IDF Scrambles for Emergency Solutions after Hezbollah Drones Threaten Troops

Israel’s defense establishment is in a high-stakes race to counter a "unjammable" threat: Hezbollah’s fiber-optic suicide drones. Hardwired to operators via 15km cables, these low-cost weapons bypass advanced electronic warfare systems, leaving the 

IDF soldiers operate in South Lebanon
IDF soldiers operate in South Lebanon (Photo: IDF Spokesperson)

Israel's defense establishment is racing against the clock to find answers to one of the most disruptive battlefield threats it has faced in years: fiber-optic guided suicide drones that its most sophisticated electronic warfare systems simply cannot stop.

In an exclusive report, Walla News revealed that the IDF, Defense Ministry and Israeli defense industries are completing a series of emergency trials and capability demonstrations today, drawing on technologies from both Israel and abroad, in a scramble to find a working countermeasure before more soldiers are killed.
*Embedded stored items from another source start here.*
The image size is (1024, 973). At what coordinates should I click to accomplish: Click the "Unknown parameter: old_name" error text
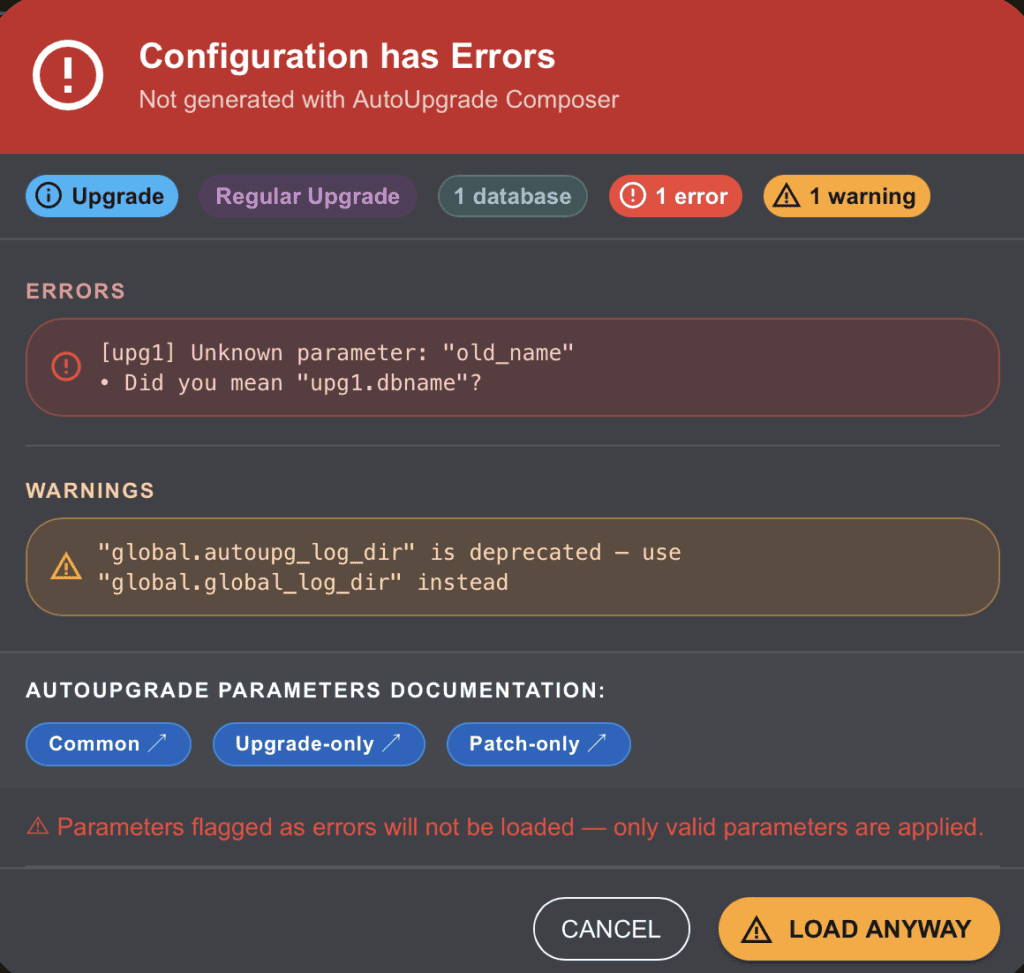click(x=338, y=353)
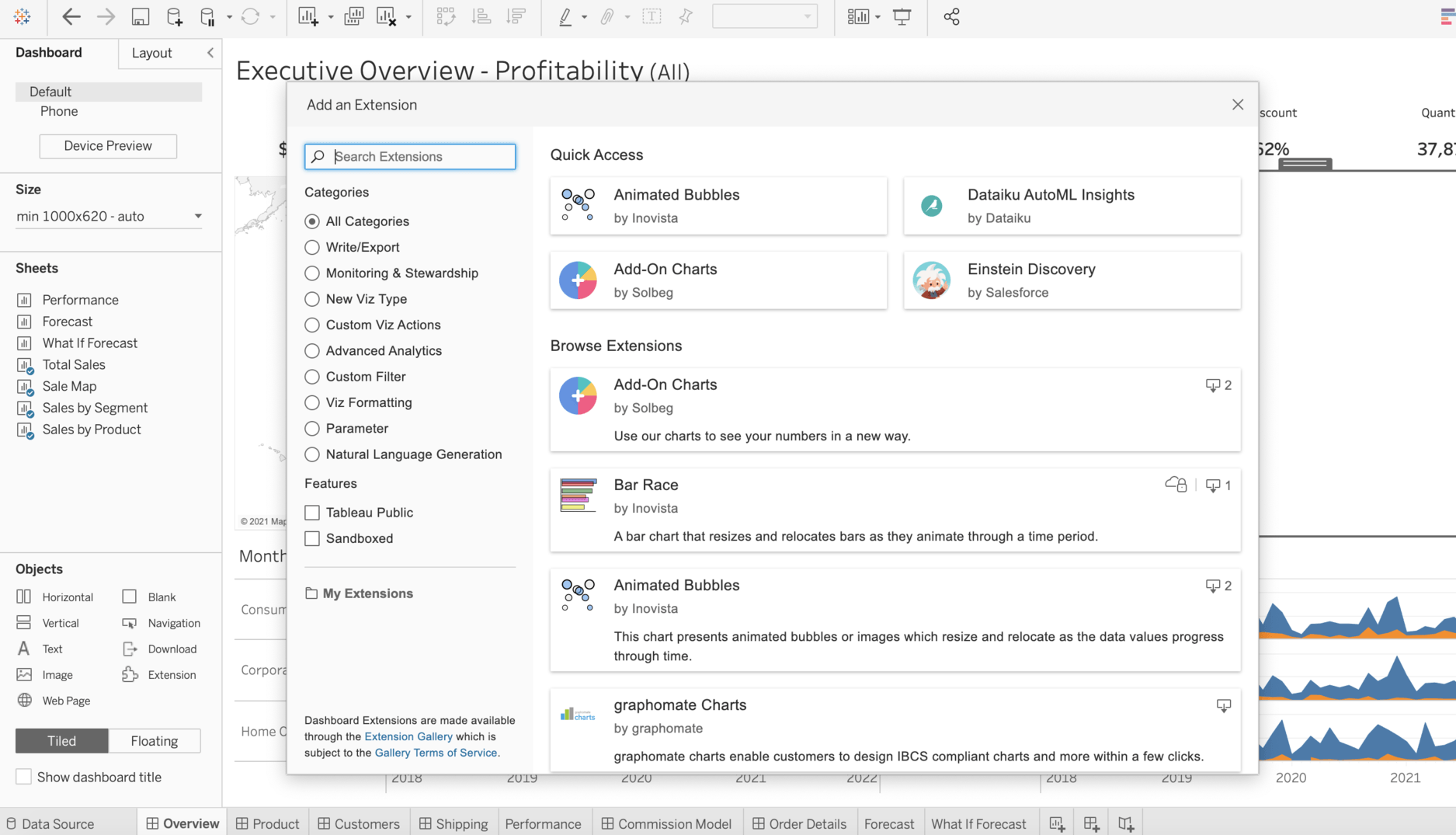Check the Sandboxed feature filter
The image size is (1456, 835).
[312, 538]
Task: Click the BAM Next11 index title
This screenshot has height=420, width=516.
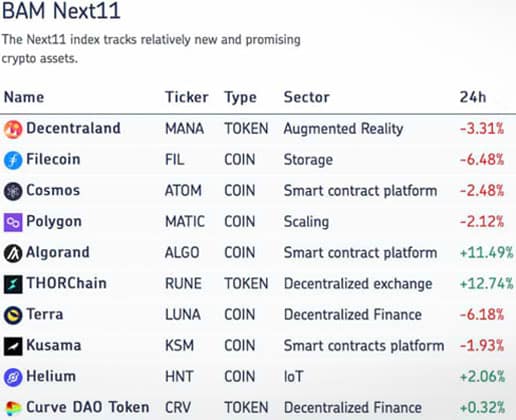Action: pyautogui.click(x=61, y=11)
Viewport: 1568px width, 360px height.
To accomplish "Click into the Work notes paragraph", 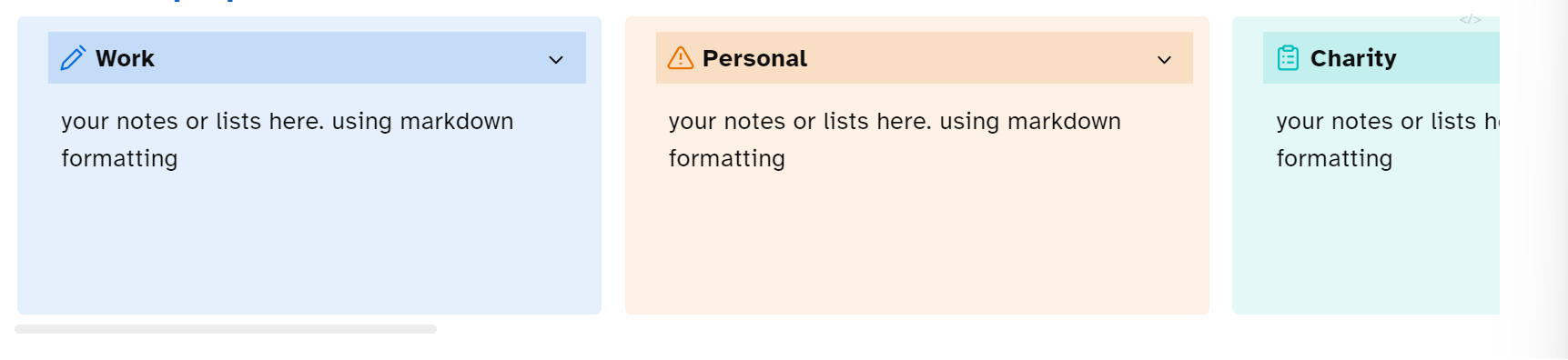I will tap(288, 140).
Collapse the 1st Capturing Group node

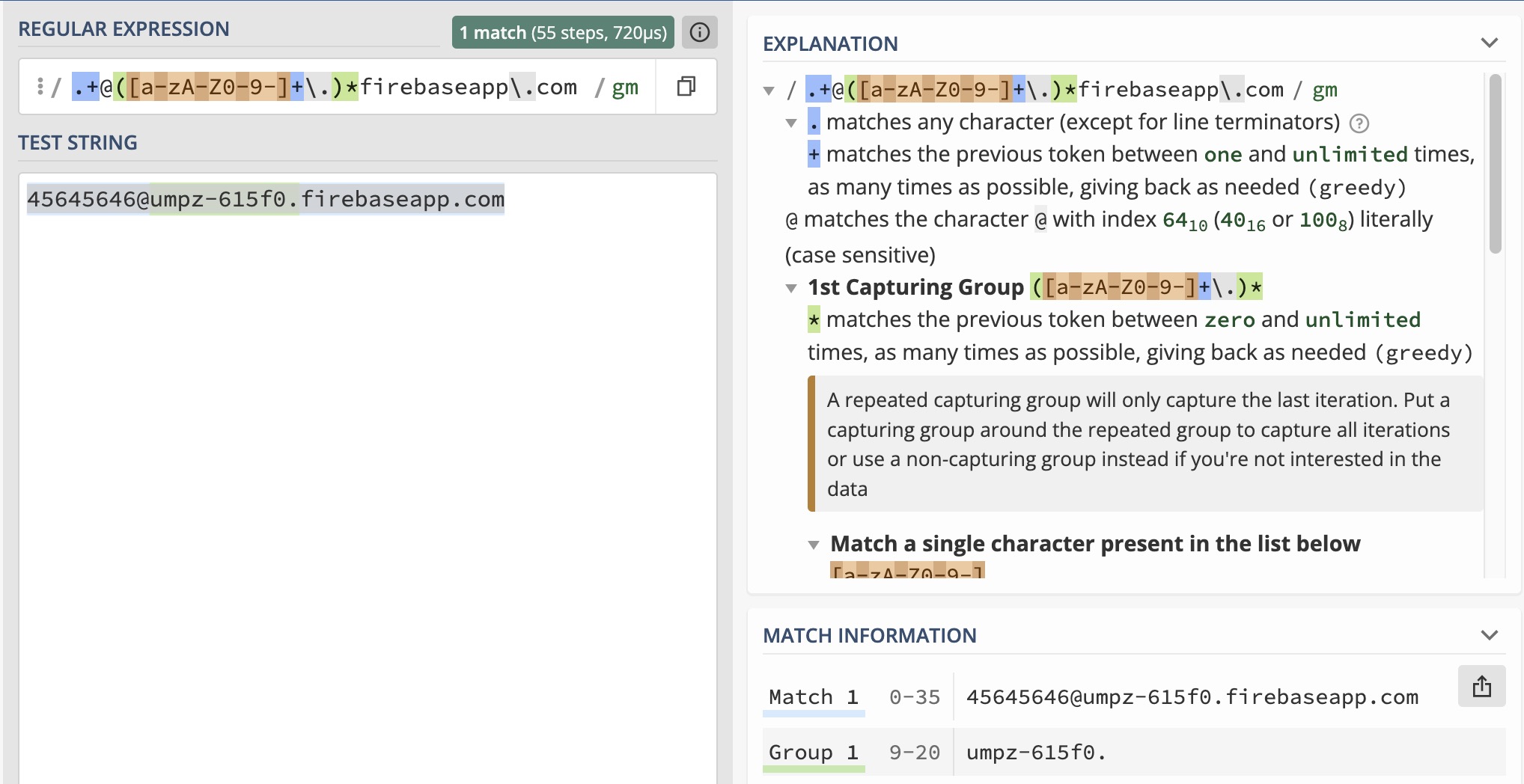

The effort is being run around the clock, with results to be presented directly to Defense Minister Israel Katz. Prime Minister Benjamin Netanyahu convened a separate emergency discussion with senior defense officials on the drone threat this evening.

What Makes These Drones So Dangerous

Unlike conventional drones that can often be neutralized with electronic warfare, fiber-optic drones are hardwired directly to their operators via a physical cable, immune to communication jamming, and impossible to locate by tracking a radio signal. The cable can stretch for up to 15 kilometers, allowing the operator to remain a safe distance away while receiving a crystal-clear first-person view of the target.

Assembled and modified in workshops across southern Lebanon, Hezbollah's drones are fitted with anti-armor shaped charges, offering a cheap and precise alternative to conventional antitank missiles. The result: small, inexpensive drones costing only hundreds of dollars that are capable of causing significant casualties among soldiers and civilians alike.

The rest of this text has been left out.